Highlights & Insights¶
- Paradigm Shift from "What" to "How": STRIDE not only identifies which features matter but reveals how features work synergistically or redundantly. This functional perspective is strictly more expressive than scalar attribution—scalar attributions can be aggregated from functional components, but not vice versa.
- Novelty of Component Surgery: This is the first method to enable quantitative causal validation of individual high-order interactions in black-box models. The approach can be directly transferred to any XAI framework offering functional decomposition, serving as a standard tool for verifying explanation reliability.
- Theoretical Elegance: The mathematical chain—recursively centered kernels → Möbius inversion → orthogonal subspaces → analytic projection—is remarkably clean, elegantly reducing a complex combinatorial problem to linear algebraic operations.
Limitations & Future Work¶
- Validation Limited to Tabular Data: Current experiments are restricted to random forests on tabular data; applicability to deep learning models (e.g., Transformers) and non-tabular data (images, text) remains unvalidated.
- Scalability of High-Order Interactions: Although \(2^d\) enumeration is avoided, modeling high-order interactions may still incur substantial cost; the current implementation models only a subset of feature pairs.
- Sensitivity to Kernel Choice: Decomposition results depend on the choice of kernel function and bandwidth; different kernels may yield different decompositions.

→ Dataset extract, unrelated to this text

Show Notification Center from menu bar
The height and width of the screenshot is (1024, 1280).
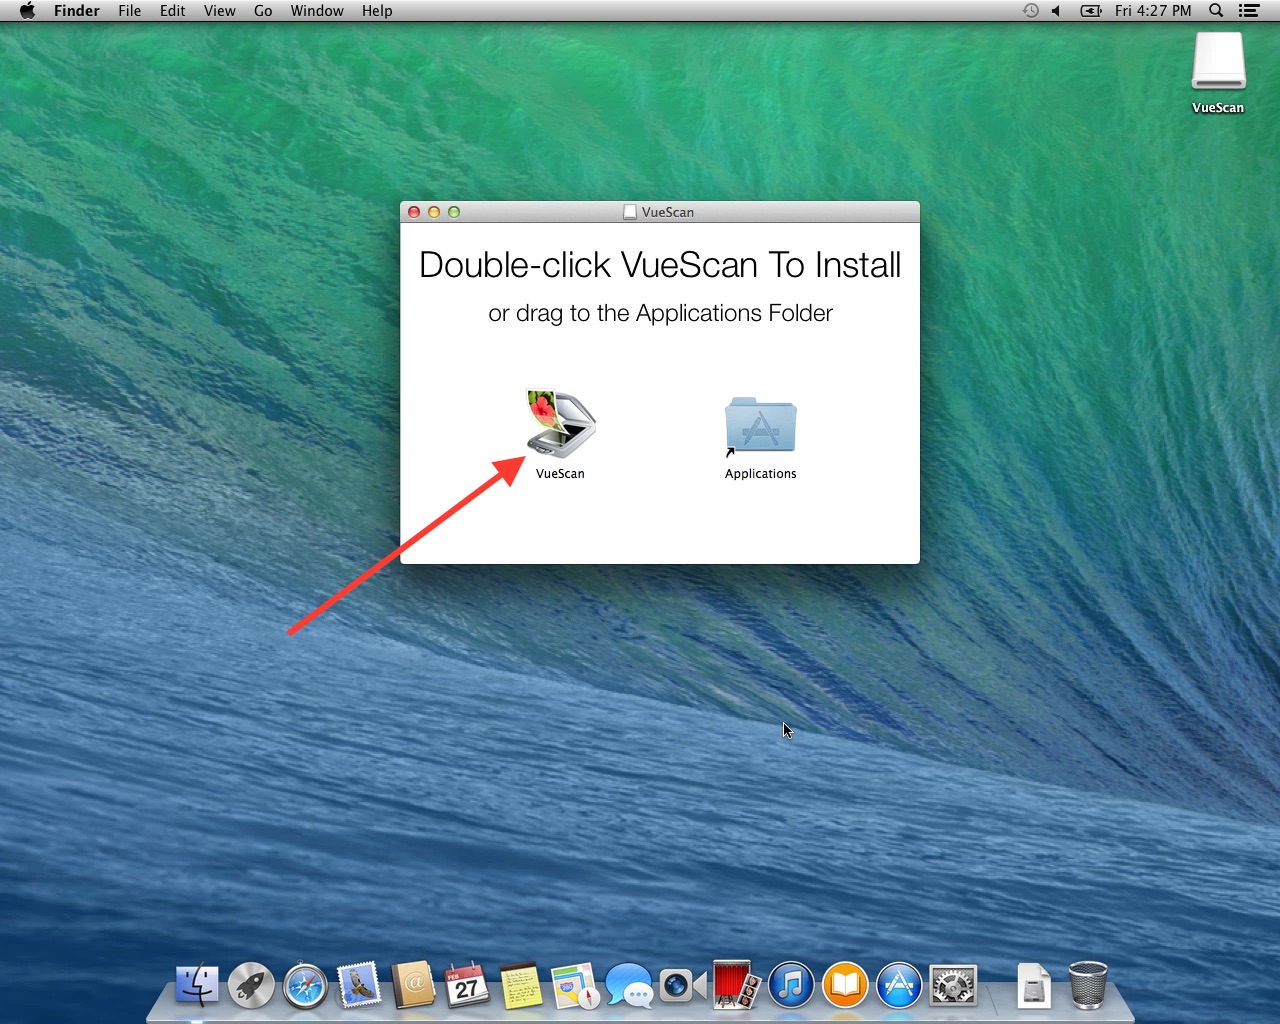coord(1248,11)
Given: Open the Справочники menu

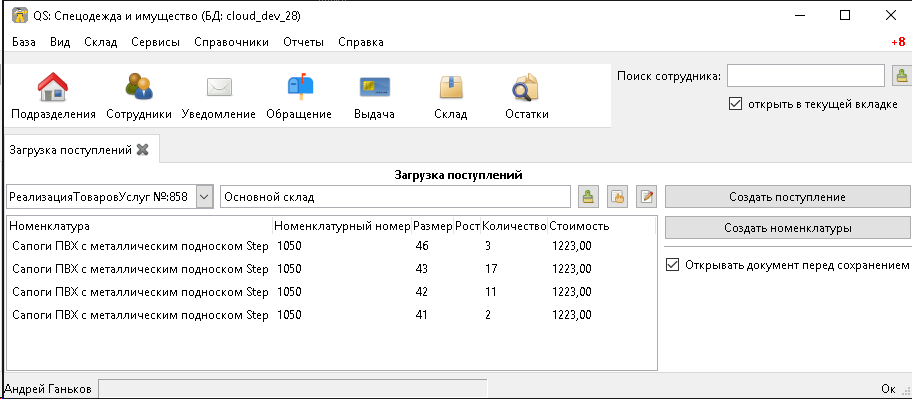Looking at the screenshot, I should [x=231, y=42].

- Degradation Under Weak Signals: On YearPredictionMSD (\(\rho \approx 0.55\)), ranking agreement with TreeSHAP is low, suggesting that the two methods diverge when feature effects are weak.
Related Work & Insights¶
- vs TreeSHAP: TreeSHAP is model-specific (tree models only) and provides only scalar attributions. STRIDE is model-agnostic and delivers complete functional components, though currently validated only in tabular settings.
- vs RKHS-SHAP (Chau et al., 2022): Also RKHS-based but still focused on scalar attribution aggregation; STRIDE retains the richer intermediate result of functional components.
- vs KAN: KAN provides interpretability through its architecture (spline activations) and is model-intrinsic rather than post-hoc. As a post-hoc method, STRIDE is applicable to any pre-trained model, offering greater flexibility.
- vs Functional ANOVA: Classical ANOVA requires marginal integration and is typically a global analysis; STRIDE provides instance-level local decomposition.
Rating¶
- Novelty: ⭐⭐⭐⭐ — Introducing RKHS orthogonal decomposition into XAI is a novel idea; component surgery is a meaningful contribution.
- Experimental Thoroughness: ⭐⭐⭐⭐ — 10 datasets, multiple baselines, and complete ablation analysis.
- Writing Quality: ⭐⭐⭐⭐⭐ — Theoretical derivations are rigorous and clear; experimental narration is fluent; the motivation–theory–experiment logical chain is complete.
- Value: ⭐⭐⭐⭐ — Offers a meaningful tool upgrade for tabular XAI, though the scope of application awaits extension.